What the task requires
All of the lines below should be output exactly as shown.

Material to process
======

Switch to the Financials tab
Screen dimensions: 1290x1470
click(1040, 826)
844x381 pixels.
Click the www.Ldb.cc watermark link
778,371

======

Your solution
Switch to the Financials tab
Screen dimensions: 1290x1470
click(1040, 826)
844x381 pixels.
Click the www.Ldb.cc watermark link
778,371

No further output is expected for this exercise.